We’ve reached the point where there is a well-established continuity and a sense of familiarity with the characters. Harry, Wattie, Stevie Cooper and Jumbo all feel well-rounded, fleshed out and human. It’s a credit to the author that I can picture each one of them so easily. I love that Stevie Cooper is an out-and-out villain but you can’t help but like him. I’m sure we’d get along famously over a pint of Tennent’s, as long as I stayed on his good side.

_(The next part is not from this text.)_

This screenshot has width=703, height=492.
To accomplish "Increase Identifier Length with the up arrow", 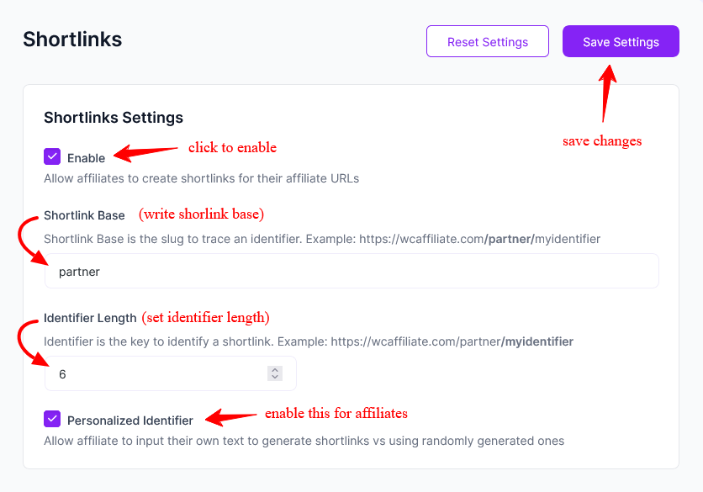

I think I can now confidently say that this my favourite series of novels at the moment. It might sound funny but even though To Die in June falls squarely into the crime genre it still makes me look back at my shabby, old home town through rose-tinted spectacles. Every reader needs to find a series of books that make them feel like this. Parks’ visceral, evocative writing gets me in the gut every time. He just has to mention a shop or a pub and memories come flooding back. Each new Harry McCoy novel is a dark-themed love letter to the places and people that make Glasgow the unique place that it is.
The story ends on a suitably downbeat note as threads from other books are woven expertly into the narrative. I’m left with the question, what do the fates have in store for the Detective Inspector? I can’t wait to find out.
To Die in June is published by Canongate and is available now. I cannot recommend it enough. I would suggest checking out Harry’s previous cases before though, if you haven’t already.
Regular readers of The Eloquent Page are aware that I like to suggest a musical accompaniment to partner with every book I read*. For this series, I’ve taken that one step further. Not only does every novel in the Harry McCoy series get a recommendation they are also decade appropriate and, if that was enough, the artists are also all Scottish.
Here is the full list so far…
Book Title |
Artist |
Album Title |
Stone the Crows |
Teenage Licks |
|
Stone the Crows |
Best of |
|
Frankie Miller |
Once in a Blue Moon |
|
Humble Pie |
Thunderbox |
|
The Sensational Alex Harvey Band |
The Impossible Dream |
|
To Die in June |
Nazareth |
Hair of the Dog** |
*Like some sort of crazed, fiction-fuelled book sommelier.
**Trust me, this latest addition to the list is a real winner. Track one has Harry’s name written all over it. Heck, it was even released in the year the book was set. Never let it be said I dont go the extra mile for you guys.